Thriller set in Hamburg (with a side trip to Cartagena)
Talking Location With author Peter May – France – and the impact of Covid
23rd March 2021
#TalkingLocationWith… author Peter May and the impact that Covid has had on his storytelling
The Night Gate is a child of the Coronavirus pandemic, born out of cancellation, necessity and confinement. I had spent most of the latter part of 2019 and the beginning of 2020 researching and developing a story for my next book, which was to take place on the Norwegian archipelago of Svalbard in the Arctic Circle. My research trip to the Arctic had been booked for months – flights from Paris to Oslo, and onward to Longyearbyen on Svalbard; hotels on the archipelago, sailing trips taking me past rapidly melting glaciers to the international research station at Ny-Ålesund, and the abandoned Soviet coal mining town of Pyramiden.
I was due to go in May, returning in June to start writing the book, which I hoped to finish by the end of the summer to meet my contractual delivery deadline.
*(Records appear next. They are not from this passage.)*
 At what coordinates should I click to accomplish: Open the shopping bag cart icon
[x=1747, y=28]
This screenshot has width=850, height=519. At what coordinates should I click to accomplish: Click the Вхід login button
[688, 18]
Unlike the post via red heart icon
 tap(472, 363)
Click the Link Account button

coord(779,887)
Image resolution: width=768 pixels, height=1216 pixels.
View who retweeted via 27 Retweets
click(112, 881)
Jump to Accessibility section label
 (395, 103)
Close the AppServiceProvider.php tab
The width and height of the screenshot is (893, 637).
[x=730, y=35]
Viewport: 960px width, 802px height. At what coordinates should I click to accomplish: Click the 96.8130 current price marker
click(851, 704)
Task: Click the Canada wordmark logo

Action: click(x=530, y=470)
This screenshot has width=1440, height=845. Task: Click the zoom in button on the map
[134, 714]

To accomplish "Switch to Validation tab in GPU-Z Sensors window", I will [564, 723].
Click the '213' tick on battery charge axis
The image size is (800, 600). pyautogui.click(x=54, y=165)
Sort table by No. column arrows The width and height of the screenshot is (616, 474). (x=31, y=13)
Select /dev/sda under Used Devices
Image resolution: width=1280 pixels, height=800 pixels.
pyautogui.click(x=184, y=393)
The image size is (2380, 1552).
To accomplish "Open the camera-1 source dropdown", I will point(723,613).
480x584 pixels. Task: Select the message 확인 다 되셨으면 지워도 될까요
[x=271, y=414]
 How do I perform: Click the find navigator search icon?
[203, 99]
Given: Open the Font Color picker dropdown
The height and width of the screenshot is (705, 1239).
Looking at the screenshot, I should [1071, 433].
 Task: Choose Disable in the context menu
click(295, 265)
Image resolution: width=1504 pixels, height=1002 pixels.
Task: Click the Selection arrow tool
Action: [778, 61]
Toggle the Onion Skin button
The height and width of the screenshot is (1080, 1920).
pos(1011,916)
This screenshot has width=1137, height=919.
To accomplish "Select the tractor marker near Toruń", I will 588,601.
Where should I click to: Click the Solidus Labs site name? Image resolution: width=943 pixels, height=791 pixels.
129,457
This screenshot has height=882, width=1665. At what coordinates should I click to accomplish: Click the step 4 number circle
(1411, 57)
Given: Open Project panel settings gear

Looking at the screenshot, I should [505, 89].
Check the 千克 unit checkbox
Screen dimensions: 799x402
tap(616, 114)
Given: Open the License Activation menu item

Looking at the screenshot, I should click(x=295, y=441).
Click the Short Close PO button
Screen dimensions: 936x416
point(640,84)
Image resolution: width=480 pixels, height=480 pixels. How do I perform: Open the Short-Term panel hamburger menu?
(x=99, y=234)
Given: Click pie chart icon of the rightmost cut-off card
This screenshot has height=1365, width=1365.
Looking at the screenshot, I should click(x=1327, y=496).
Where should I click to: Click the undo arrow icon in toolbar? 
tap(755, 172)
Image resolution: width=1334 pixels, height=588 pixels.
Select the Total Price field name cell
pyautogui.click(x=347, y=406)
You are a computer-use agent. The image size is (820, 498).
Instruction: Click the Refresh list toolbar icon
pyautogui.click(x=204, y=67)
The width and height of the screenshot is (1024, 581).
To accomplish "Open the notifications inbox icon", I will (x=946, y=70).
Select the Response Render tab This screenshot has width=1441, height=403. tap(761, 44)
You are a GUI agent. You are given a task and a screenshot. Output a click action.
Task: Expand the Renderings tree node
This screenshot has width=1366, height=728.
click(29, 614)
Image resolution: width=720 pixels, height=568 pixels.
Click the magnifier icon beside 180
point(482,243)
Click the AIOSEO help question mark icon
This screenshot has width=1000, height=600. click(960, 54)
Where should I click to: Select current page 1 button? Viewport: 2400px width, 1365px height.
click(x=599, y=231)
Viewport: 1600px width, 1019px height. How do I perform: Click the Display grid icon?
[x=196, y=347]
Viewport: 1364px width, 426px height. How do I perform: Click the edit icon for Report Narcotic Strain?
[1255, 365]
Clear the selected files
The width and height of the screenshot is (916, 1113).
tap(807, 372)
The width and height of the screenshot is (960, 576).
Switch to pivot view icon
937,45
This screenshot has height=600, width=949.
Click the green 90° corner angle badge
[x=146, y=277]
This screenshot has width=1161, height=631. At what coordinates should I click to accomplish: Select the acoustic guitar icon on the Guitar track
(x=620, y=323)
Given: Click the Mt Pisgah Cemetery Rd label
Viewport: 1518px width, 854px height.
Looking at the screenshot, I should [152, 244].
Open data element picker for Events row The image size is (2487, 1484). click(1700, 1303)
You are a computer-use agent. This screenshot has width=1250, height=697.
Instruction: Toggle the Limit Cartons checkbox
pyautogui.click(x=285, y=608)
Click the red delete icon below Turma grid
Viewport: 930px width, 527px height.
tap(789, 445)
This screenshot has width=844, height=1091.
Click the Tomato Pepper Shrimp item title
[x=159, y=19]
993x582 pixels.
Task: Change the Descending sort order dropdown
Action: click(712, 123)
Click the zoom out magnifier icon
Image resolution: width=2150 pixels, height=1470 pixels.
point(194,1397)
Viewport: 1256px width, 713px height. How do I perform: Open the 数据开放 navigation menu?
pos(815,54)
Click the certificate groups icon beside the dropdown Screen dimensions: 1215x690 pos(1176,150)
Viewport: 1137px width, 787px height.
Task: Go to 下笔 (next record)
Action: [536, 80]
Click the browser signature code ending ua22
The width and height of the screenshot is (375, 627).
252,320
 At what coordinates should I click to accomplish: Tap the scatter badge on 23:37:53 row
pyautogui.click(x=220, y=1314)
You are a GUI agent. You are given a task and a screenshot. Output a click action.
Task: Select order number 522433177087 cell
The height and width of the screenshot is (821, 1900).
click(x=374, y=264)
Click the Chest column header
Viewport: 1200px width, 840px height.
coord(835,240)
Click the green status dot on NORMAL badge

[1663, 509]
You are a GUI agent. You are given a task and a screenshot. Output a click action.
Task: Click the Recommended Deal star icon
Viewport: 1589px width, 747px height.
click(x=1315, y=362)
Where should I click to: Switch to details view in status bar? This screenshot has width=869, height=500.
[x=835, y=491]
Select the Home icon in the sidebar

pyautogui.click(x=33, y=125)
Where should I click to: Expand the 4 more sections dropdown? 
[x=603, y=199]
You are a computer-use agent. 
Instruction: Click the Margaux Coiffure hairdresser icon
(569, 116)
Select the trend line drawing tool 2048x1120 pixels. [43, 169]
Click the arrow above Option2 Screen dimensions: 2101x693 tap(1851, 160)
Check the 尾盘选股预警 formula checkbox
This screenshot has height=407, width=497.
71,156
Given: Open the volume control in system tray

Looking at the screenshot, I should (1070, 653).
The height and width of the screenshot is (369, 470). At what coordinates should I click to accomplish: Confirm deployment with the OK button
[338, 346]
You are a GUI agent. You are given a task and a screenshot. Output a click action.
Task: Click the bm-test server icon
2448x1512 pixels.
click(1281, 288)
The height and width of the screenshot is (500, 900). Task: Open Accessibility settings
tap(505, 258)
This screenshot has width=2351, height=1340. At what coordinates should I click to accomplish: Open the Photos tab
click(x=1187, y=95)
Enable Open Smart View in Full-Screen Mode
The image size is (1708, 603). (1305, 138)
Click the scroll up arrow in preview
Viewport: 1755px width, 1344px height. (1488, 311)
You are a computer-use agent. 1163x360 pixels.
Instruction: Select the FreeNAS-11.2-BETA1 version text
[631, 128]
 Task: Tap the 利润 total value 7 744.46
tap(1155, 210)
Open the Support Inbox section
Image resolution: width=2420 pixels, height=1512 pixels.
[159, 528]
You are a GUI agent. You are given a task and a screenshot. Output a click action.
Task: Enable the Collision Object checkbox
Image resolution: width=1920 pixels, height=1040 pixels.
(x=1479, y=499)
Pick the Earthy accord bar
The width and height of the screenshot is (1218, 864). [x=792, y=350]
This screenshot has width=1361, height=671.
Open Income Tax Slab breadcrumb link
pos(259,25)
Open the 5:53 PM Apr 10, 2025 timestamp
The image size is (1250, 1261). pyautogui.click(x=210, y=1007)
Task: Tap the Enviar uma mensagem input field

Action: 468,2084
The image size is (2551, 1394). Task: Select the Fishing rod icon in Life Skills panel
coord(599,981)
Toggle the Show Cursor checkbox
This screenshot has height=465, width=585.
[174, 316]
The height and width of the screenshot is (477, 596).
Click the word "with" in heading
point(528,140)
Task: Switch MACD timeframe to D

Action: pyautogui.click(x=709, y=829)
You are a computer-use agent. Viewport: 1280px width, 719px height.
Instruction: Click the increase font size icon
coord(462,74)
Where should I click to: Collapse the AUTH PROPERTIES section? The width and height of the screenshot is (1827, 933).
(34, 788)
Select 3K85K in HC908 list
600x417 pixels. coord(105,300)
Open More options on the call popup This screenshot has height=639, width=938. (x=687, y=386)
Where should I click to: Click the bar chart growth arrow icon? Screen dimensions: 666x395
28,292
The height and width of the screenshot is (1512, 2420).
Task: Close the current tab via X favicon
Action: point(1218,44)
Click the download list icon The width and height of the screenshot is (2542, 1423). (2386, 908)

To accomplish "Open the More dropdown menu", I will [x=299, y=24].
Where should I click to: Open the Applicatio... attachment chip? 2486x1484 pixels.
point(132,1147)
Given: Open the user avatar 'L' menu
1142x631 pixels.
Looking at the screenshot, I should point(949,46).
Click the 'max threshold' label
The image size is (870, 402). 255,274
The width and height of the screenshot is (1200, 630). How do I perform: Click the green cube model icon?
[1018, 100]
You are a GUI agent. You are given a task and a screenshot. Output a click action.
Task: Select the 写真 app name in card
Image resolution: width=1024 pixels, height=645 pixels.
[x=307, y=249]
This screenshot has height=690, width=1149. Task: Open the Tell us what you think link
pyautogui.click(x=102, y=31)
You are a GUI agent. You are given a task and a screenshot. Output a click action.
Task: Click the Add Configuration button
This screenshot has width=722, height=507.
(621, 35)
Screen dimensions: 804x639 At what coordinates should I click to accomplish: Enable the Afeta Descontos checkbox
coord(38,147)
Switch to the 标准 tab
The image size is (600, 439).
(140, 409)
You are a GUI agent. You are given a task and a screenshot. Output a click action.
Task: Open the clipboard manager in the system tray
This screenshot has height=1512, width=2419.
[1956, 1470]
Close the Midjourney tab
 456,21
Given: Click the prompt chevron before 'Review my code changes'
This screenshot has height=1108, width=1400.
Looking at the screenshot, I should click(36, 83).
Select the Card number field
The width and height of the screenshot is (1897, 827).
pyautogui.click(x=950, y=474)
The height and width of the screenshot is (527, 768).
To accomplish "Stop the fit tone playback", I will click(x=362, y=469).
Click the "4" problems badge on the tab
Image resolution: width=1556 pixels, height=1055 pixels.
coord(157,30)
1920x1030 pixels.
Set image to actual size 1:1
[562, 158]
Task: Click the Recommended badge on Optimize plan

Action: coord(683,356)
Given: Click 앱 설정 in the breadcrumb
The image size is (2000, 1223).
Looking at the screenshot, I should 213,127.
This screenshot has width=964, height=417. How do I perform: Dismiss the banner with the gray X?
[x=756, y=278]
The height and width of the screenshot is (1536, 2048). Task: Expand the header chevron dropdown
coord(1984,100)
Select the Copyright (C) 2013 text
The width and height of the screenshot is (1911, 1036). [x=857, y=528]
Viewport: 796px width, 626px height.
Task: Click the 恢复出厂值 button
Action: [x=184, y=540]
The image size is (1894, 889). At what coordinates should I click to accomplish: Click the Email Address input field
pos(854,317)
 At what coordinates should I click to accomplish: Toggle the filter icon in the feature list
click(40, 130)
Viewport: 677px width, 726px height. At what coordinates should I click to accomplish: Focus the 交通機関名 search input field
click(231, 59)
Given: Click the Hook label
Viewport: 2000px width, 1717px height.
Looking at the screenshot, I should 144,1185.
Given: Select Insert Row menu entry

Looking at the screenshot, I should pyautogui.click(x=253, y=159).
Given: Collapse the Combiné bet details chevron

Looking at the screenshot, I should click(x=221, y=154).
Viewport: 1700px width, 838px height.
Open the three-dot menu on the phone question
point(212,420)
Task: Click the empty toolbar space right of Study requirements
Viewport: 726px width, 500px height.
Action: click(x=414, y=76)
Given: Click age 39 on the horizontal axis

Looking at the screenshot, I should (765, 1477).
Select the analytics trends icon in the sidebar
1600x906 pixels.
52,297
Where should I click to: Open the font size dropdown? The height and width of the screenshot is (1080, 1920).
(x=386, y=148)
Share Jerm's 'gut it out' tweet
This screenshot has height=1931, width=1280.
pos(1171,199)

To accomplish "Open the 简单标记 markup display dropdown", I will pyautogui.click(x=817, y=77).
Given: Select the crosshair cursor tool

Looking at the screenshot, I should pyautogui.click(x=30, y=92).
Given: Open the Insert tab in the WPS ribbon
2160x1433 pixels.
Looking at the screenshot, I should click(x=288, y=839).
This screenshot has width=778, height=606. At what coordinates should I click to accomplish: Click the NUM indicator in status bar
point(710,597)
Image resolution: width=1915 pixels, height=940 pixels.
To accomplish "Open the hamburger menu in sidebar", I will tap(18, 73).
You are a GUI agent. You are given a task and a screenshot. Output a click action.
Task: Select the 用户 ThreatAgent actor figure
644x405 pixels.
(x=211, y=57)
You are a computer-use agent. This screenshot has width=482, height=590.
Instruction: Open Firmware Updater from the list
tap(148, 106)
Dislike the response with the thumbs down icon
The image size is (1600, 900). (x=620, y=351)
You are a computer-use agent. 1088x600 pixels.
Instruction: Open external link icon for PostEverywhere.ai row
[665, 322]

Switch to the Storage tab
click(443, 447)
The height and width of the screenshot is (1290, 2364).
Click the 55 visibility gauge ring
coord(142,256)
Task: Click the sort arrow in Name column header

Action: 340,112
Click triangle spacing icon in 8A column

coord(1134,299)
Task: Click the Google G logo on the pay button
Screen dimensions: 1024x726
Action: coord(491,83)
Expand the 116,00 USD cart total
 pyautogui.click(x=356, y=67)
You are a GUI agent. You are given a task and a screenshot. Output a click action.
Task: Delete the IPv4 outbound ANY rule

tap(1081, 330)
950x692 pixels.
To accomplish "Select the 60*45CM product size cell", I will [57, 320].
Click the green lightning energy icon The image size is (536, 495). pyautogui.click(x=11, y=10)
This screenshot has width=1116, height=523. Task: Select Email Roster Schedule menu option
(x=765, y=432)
Then Covid-19 entered all our worlds. The trip to Svalbard was cancelled, and I was forced to put my story on ice. But I still had a delivery date to meet, and a hungry readership who had been promised a book in early 2021. I had to begin again, from scratch. But there was an additional complication. I live in France which, like most places last Spring, was in lockdown, or “confinement” as it is known here. So like everyone else I was confined to quarters – unable to travel for research. And I NEVER write about a place that I haven’t been to. So I was forced to think of a story set somewhere I knew, or indeed at sometime in the past which I could research online. And I got the first inklings of an idea.
For my contemporary locations, I was able to use places I had been and knew well. The village of Carennac, where much of the action takes place, lies just across the valley from where I live now, and was home to the first house I ever bought in France. It was a place I had got to know very well across nearly ten years. The house in which the murder takes place is based on the home of a dear, departed friend, Maud Taillard, who provided the inspiration for a major character in one of my earlier books, The Noble Path.
I was fortunate in being able to revisit some of the other locations in the area during the summer, when Covid restrictions had been eased: Château de Montal, which I have known for more than 40 years; The Tours Saint-Laurent, which tower above my spiritual home of the last four decades, Saint-Céré (in whose Café des Voyageurs I wrote The Noble Path); The Gouffre de Padirac, which is the most visited underground site in France, a network of underground tunnels, rivers and lakes. In fact, the authorities at the gouffre (which more or less translates as a great big hole in the ground) arranged for me to have a private visit after all the tourists had left for the day. I drank Champagne on the shores of an underground lake, lit turquoise from beneath the water. Rock formations in the shape of giant jellyfish tumbled in multitudinous colours from the walls of the cave all around me. We navigated an underground river in a narrow punt and climbed high into rock crevices on rattling metal walkways.
I drove to Montauban, where I had previously done several book events, to visit the Musée Ingres, where the artworks had resided for nearly two years, as well as the historic Place Nationale with its colonnaded arches on all four sides. It is where my heroine, Georgette, meets up with Hitler’s art dealer, Paul Lange.
I had already written about, or visited, most of my Paris locations, with the exception of the prison at Fleury-Mérogis where Enzo meets up with his former lover, who was also his would-be killer and mother of his son. But I was able to visit it virtually through a stunning series of photographs taken by the French photographer Philippe Blanchot.